Guna menguasai keadaan, Soekarno merasa diri perlu bertindak secepatnya. Pertanyaannya, untuk itu apa yang harus diperbuat? Apa pun jawabannya, yang jelas jangan sampai menggoyang sistem Demokrasi Terpimpin, agar jangan sampai kekuasaan tertinggi jatuh bagai buah yang sudah matang ke tangan kelompok yang siap menampungnya, yakni kelompok militer berhaluan kanan.
Karena itu, yang perlu ia lakukan adalah langkah sebaliknya, yakni meniadakan ancaman tergoyangnya sistem politik yang ada karena rusaknya keseimbangan dalam segitiga kekuasaan tentara-Soekarno-PKI . Pokoknya sistem perlu dikembalikan ke dalam situasi yang relatif seimbang.

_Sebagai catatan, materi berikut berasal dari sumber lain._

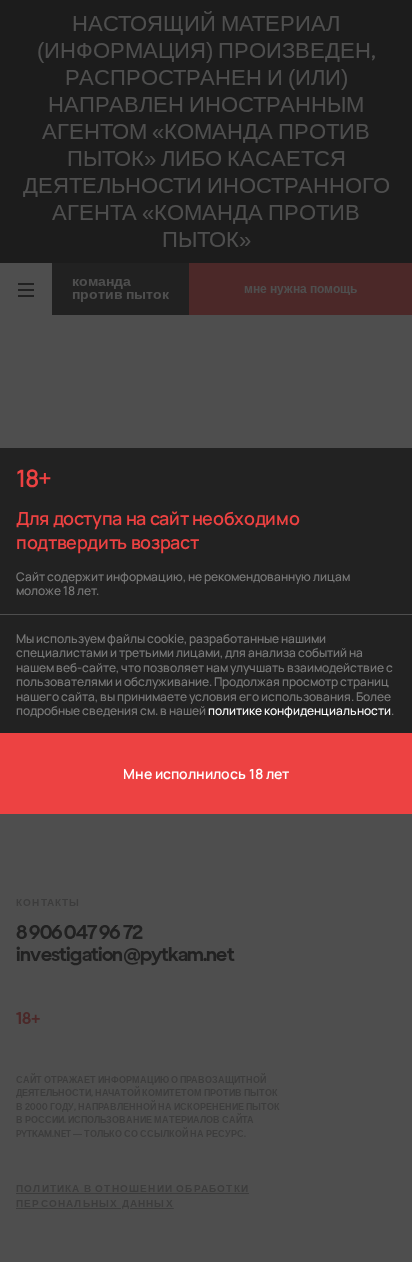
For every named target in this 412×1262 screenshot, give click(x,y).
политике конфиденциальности (299, 709)
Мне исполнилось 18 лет (206, 773)
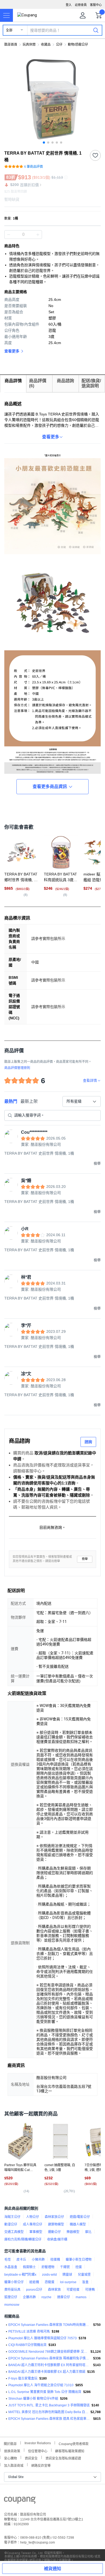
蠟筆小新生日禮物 (79, 2259)
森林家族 (54, 2290)
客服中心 (96, 4)
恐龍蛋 (49, 2282)
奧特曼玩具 (12, 2290)
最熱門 (10, 1101)
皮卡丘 (21, 2259)
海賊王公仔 (12, 2217)
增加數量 (9, 235)
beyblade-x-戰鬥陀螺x (20, 2274)
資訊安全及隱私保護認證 (63, 2458)
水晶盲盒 (10, 2267)
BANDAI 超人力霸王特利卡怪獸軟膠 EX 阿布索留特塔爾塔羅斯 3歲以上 (49, 2365)
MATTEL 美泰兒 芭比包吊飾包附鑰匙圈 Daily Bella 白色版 (48, 2412)
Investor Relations (37, 2442)
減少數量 (38, 235)
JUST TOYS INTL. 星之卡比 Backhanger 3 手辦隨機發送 (49, 2405)
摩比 (88, 2232)
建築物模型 (56, 2224)
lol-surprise (68, 2282)
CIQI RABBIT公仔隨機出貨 (27, 2345)
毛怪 (7, 2259)
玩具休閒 (29, 44)
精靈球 (67, 2274)
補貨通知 (52, 2568)
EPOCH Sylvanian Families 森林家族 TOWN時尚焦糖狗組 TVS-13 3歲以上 (49, 2325)
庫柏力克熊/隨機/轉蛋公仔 (22, 2239)
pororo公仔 (34, 2290)
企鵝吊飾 (29, 2297)
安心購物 (10, 2458)
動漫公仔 (10, 2224)
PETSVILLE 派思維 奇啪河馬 (29, 2331)
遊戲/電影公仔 (80, 2217)
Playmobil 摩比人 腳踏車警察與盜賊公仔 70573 (42, 2338)
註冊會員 (81, 4)
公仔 (59, 44)
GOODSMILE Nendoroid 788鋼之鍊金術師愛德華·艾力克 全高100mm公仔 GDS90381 (48, 2352)
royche (46, 2297)
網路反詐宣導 (41, 2465)
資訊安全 (31, 2458)
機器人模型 (78, 2224)
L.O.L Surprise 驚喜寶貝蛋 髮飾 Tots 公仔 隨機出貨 (44, 2392)
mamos (81, 2297)
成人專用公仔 (32, 2224)
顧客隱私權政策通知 (69, 2450)
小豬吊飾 (38, 2259)
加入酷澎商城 (13, 2465)
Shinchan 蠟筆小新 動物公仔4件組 (33, 2398)
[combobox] (81, 1101)
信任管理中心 (37, 2450)
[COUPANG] (20, 2501)
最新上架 (29, 1101)
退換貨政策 (12, 2450)
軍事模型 (35, 2232)
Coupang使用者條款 (74, 2443)
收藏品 (46, 44)
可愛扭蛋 (72, 2290)
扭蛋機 (55, 2259)
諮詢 (88, 1442)
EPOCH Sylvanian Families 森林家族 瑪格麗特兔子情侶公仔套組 (49, 2358)
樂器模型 (72, 2232)
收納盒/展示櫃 (57, 2239)
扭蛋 (78, 2267)
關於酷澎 (10, 2443)
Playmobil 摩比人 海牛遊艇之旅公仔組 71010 (41, 2385)
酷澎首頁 (10, 44)
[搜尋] (96, 30)
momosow (11, 2305)
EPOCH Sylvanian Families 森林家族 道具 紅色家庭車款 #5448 (49, 2419)
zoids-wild (49, 2274)
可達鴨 (90, 2290)
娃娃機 (34, 2282)
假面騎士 (29, 2267)
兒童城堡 (84, 2274)
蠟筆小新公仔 (14, 2282)
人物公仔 (32, 2217)
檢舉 (85, 1559)
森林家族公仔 (54, 2217)
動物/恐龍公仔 (78, 44)
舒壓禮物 (47, 2267)
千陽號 (65, 2267)
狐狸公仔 (10, 2297)
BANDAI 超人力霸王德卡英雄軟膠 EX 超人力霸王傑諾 (46, 2372)
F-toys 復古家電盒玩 (22, 2378)
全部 (9, 30)
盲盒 (85, 2282)
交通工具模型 (14, 2232)
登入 (69, 4)
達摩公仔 (63, 2297)
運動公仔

Untuk itu kiranya cukup --setidaknya sebagai langkah pertama-- suatu pembersihan personal di lingkungan para jenderal. Misi inilah, sebagaimana bisa disimpulkan dari buku Reznikov, yang dipercayakan oleh Presiden kepada Gerakan 30 September dan yang sebelumnya telah ditutup-tutupi dengan seruan-seruan mengenai perlunya transisi ke tahap sosialis Revolusi Indonesia.
Apakah untuk itu Bung Karno memerlukan suatu langkah pembersihan yang berdarah? Sama sekali tidak.
Mengapa? Karena kemungkinan terjadinya destabilisasi akibat suatu pembersihan berdarah akan jauh lebih besar jika dibandingkan dengan suatu pembersihan yang sifatnya personal dan tak berdarah. Kalau begini, perlu ditegaskan bahwa Kepala Negara memang tidak merencanakan kudeta terhadap dirinya sendiri . Bung Karno hanya ingin memulihkan status quo.
***
Kegagalan G30S Karena Pengkhianatan Dua Jenderal
Rupanya dalam proses pelaksanaan rencananya itu Soekarno berusaha memastikan siapa-siapa saja yang nanti akan menggantikan para pemimpin militer yang mau dipecatnya. Lebih dari itu, dalam rangka persiapan peluncuran Gerakan 30 September itu, ia merasa perlu berembug dan menjalin kesepakatan dengan para calon pengisi jabatan yang akan lowong itu.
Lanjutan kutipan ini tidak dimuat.